Description of the task:
The records below hold pictures; please leave those out and retype the rest exactly.

Records shown:
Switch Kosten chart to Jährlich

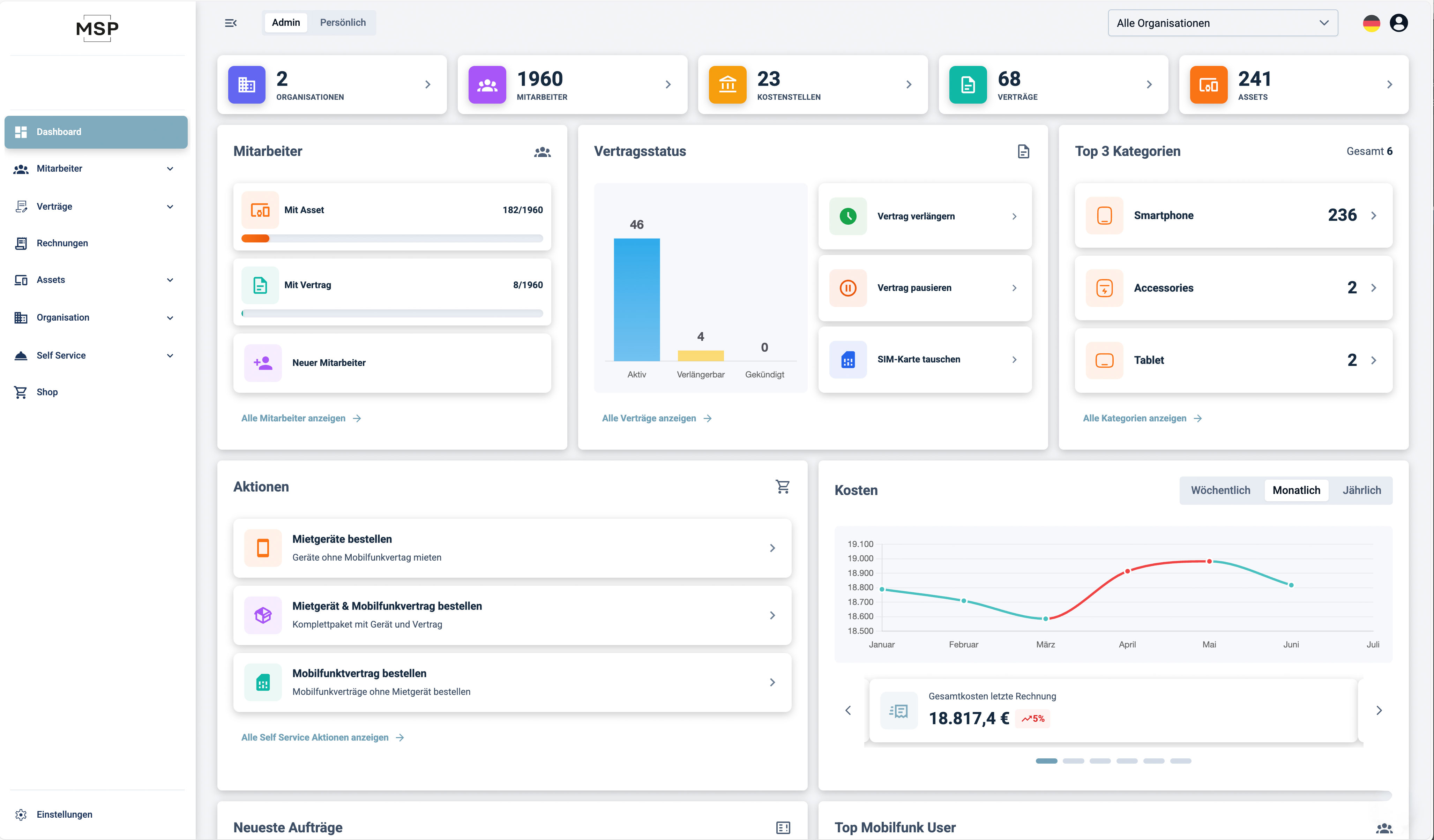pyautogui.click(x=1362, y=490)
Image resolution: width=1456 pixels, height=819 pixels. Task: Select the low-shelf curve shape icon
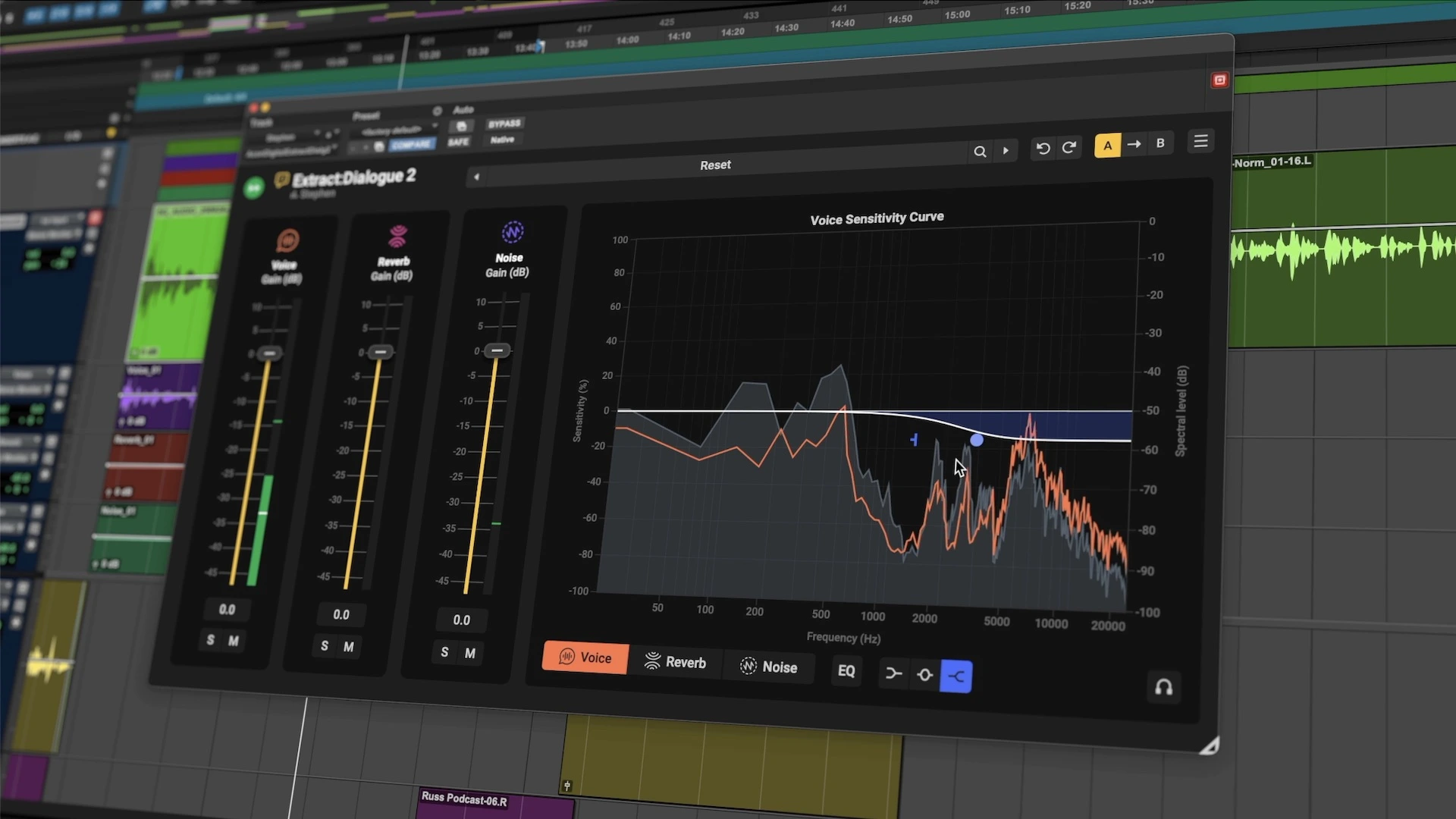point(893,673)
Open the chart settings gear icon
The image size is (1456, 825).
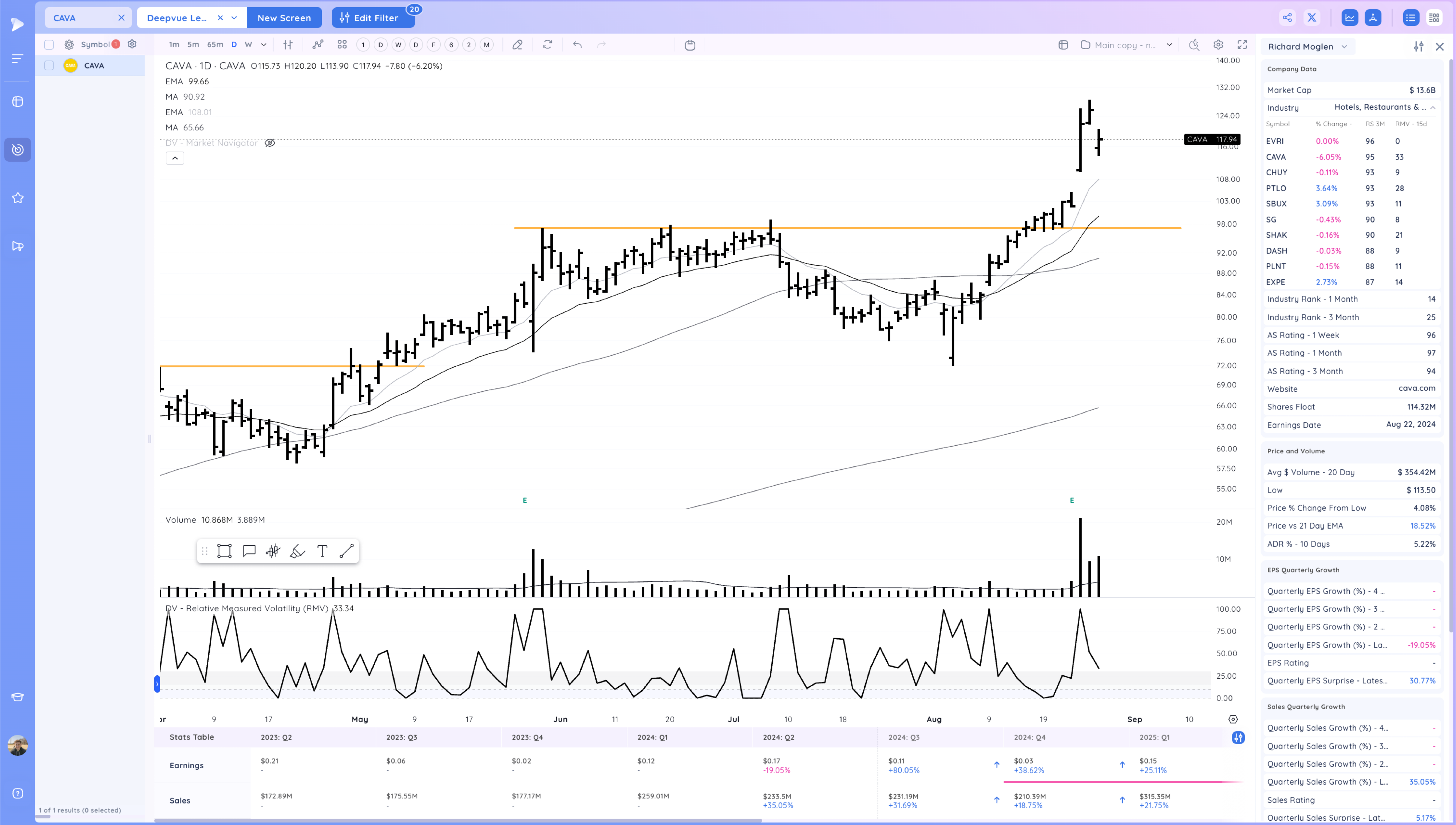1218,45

Written response:
Switch Kosten chart to Jährlich

pyautogui.click(x=1362, y=490)
Image resolution: width=1456 pixels, height=819 pixels. Task: Select the low-shelf curve shape icon
point(893,673)
Open the chart settings gear icon
The image size is (1456, 825).
1218,45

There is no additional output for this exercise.